The National Rifle Association has told us endlessly that “Guns don’t kill people; people kill people.” Which causes WC to ask why the NRA and its enthusiasts in the Alaska Legislature are pressing so hard to put firearms in the hands of convicted felons, domestic violence offenders and drug dealers.
Felon firearm possession is governed by two bodies of law: state law and federal law. In Alaska, for the last 15 years, the law has provided a felon may possess a firearm if:
A period of 10 years or more has elapsed between the date of the person’s unconditional discharge on the prior offense or adjudication of juvenile delinquency and the date of the violation of (a)(1) of this section, and the prior conviction or adjudication of juvenile delinquency did not result from a violation of AS 11.41 or of a similar law of the United States or of another state or territory
The practical effect of limiting permanent denial to AS 11.41 – crimes against the person – is that there is no obstacle to pimps, gang members, and domestic violence offenders getting their firearms back in ten years. Or sooner, if the NRA gets its way. Because those crimes don’t arise under AS 11.41. Pimping arises under AS 11.66. Gang membership crimes are under AS 11.61. Even weapons misconduct – use of a firearm in committing some crimes, for example – doesn’t result in permanent loss odd the right to carry firearms. Domestic violence crimes aren’t even under Title 11.

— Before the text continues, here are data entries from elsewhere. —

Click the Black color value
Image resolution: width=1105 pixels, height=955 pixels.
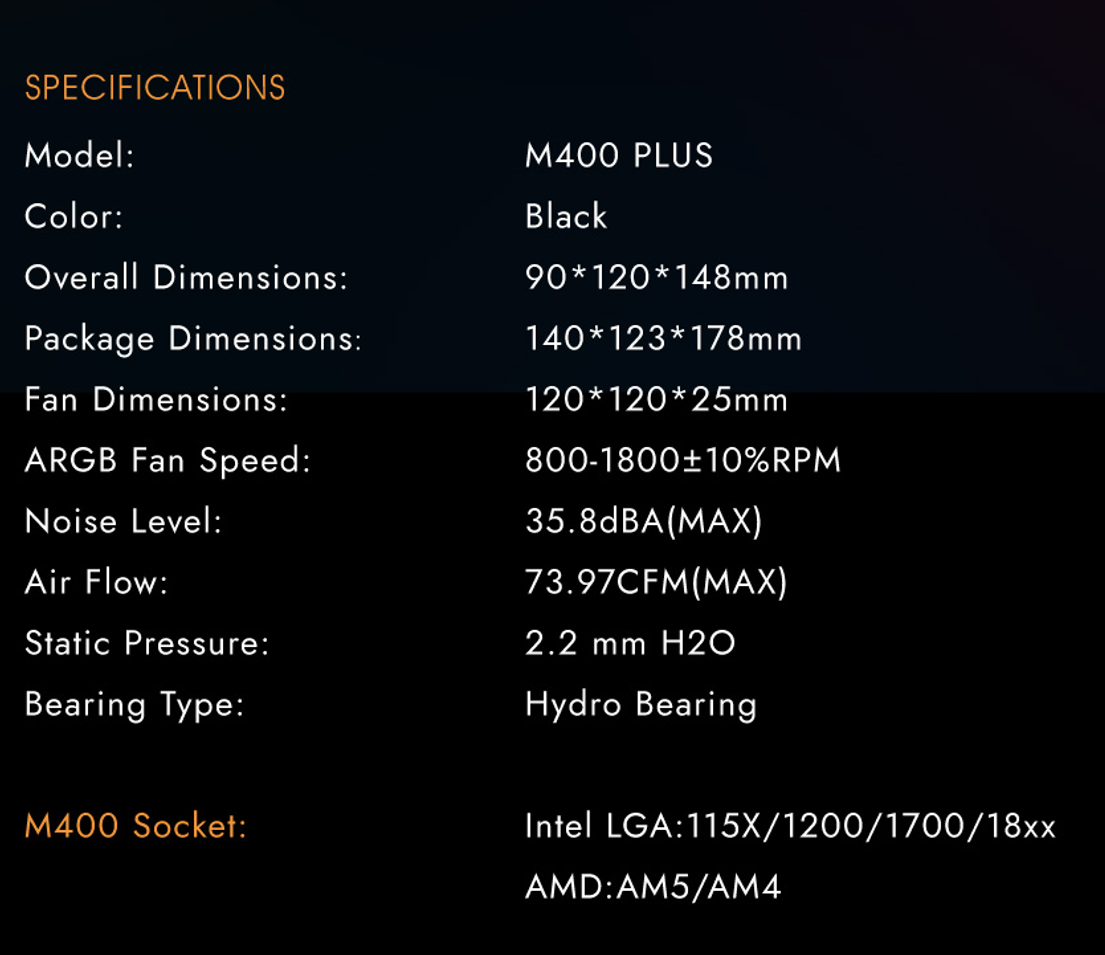point(566,217)
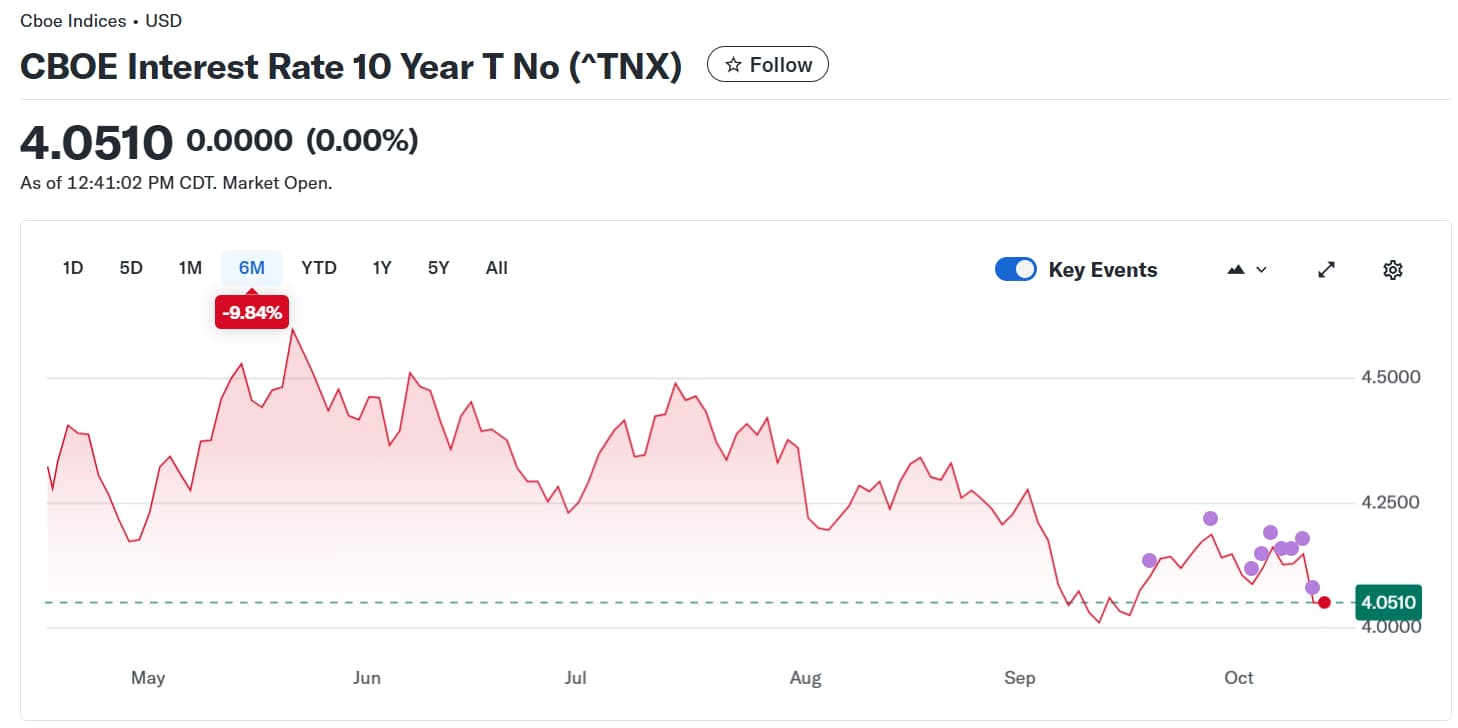Toggle the Key Events switch
Image resolution: width=1458 pixels, height=728 pixels.
pyautogui.click(x=1016, y=269)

A sensible Legislature would amend Alaska law to address crimes of violence beyond AS 11.41. Why should gun-wielding gang members be entitled to recover their right to carry a firearm when someone who punches someone with a fist can’t? But, of course, this is an NRA issue, so logic doesn’t enter into it. Public safety doesn’t enter in to it. The problem is hardly limited to Alaska; a long New York Times article documents the extent of the problem.
It’s probably too much to hope that sanity will prevail. But WC does.